Each function takes an additional argument cmp. This is a comparison function, that compares two elements and returns -1, 0, or 1. The simple implementation of cmp is

def cmp_simple(x,y):
    return -1 if x<y else (1 if x>y else 0)

but the tester actually uses a cmp function that keeps track of the number of comparisons it is making.

You can define your functions so that they work in both Tick 1 and Tick 1* by first defining cmp_simple in your code, then defining def heapify(x, cmp=cmp_simple): .... This means “If the user passes in a value for cmp then use that, otherwise default to cmp_simple”.

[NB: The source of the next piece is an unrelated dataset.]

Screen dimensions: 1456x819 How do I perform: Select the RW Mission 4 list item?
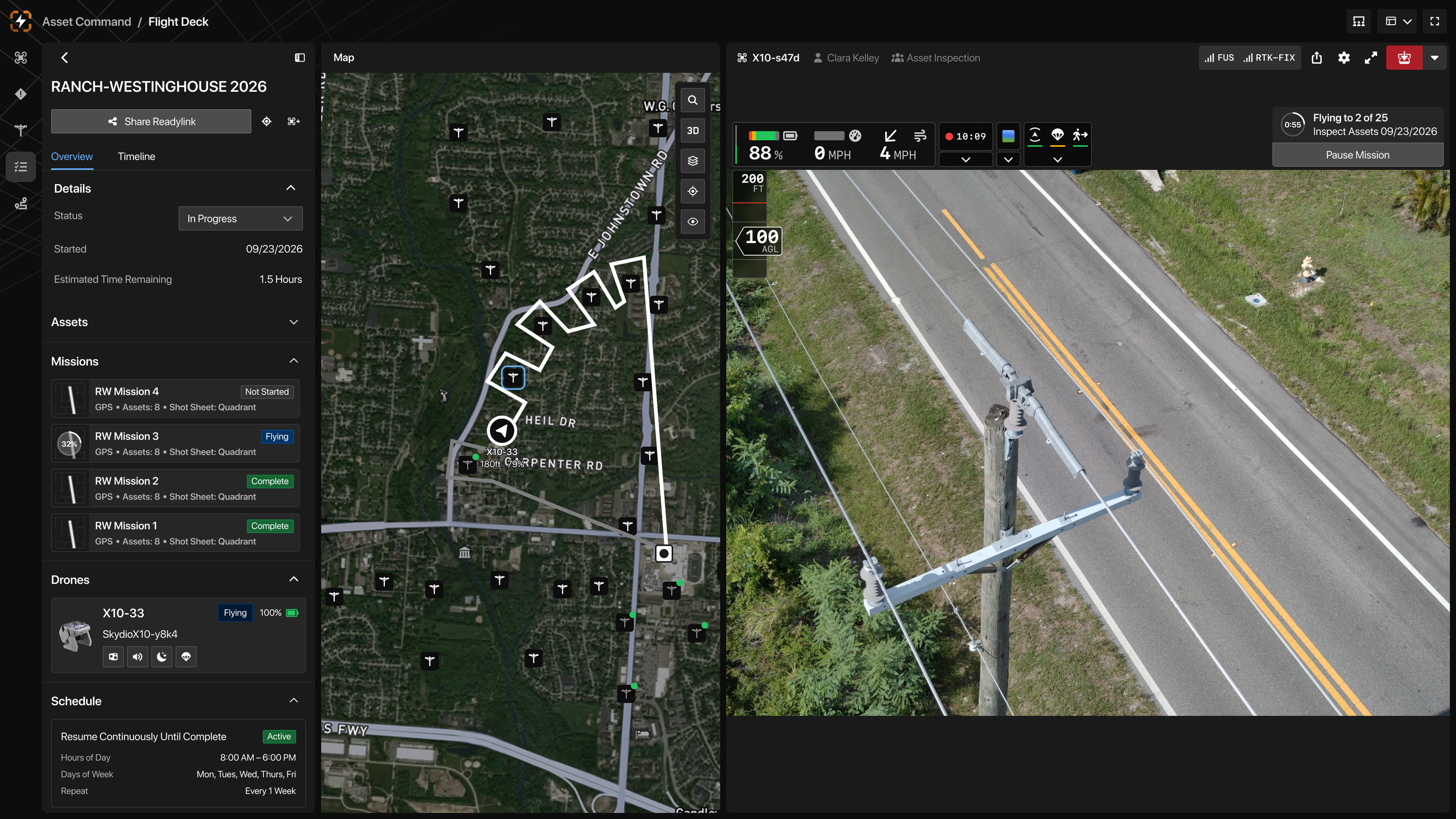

In the standard Python library, it’s common to use helper functions for this sort of customization. For example, to sort a list use sorted(x), and to sort it using a custom key function use sorted(x, key=mykey).

Submission (Java)

Submission filenames: MaxHeap.java and BottomUpMaxHeap.java

The Java tester takes an object-oriented approach to instrumenting your code. The first file to submit, MaxHeap.java, should be similar to your MaxCharHeap, but you should modify it so that it can make a max-heap of anything that implements Java’s Comparable interface. Your implementation should have a constructor with the signature

public MaxHeap(List<T> x)

The second file to submit, BottomUpMaxHeap.java, should have a constructor

public BottomUpMaxHeap(List<T> x)

Both of them should implement the interface uk.ac.cam.cl.tester.Algorithms.MaxHeapInterface:

package uk.ac.cam.cl.tester.Algorithms;

public interface MaxHeapInterface< T extends Comparable<T> > {
       public void insert(T e);
       public T popMax() throws EmptyHeapException;
       public int getLength();
}

Here is some sample code that should be supported:

List<String> input = new ArrayList<String>();
input.add("Alpha");  
input.add("Omega");

MaxHeap<String> mh = new MaxHeap<String>(input);
mh.getMax(); // "Omega"
mh.getMax(); // "Alpha"
mh.getMax(); // EmptyHeapException

MaxHeapInterface constrains the type parameter (T) to types implementing Comparable. Every comparison is associated with a call t1.compareTo(t2) on objects of type T. The tester uses a class uk.ac.cam.cl.tester.Algorithms.ComparisonCountingString which is like a string, but instrumented to count the number of calls to compareTo(). Look at the code for ComparisonCountingString so you understand how it works. Use it to check that your code does the expected number of comparisons for some examples. (For further diagnostics, you might like to extend ComparisonPrintingString to print out details of each comparison as it is made, e.g. “A compared to B”.)

Note: You won’t be able to use a raw T[] array in place of the char[] array (why not?) so you’ll need to use some other form of storage (you can hack around this using arrays of Objects but it’s not good practice: please do it properly).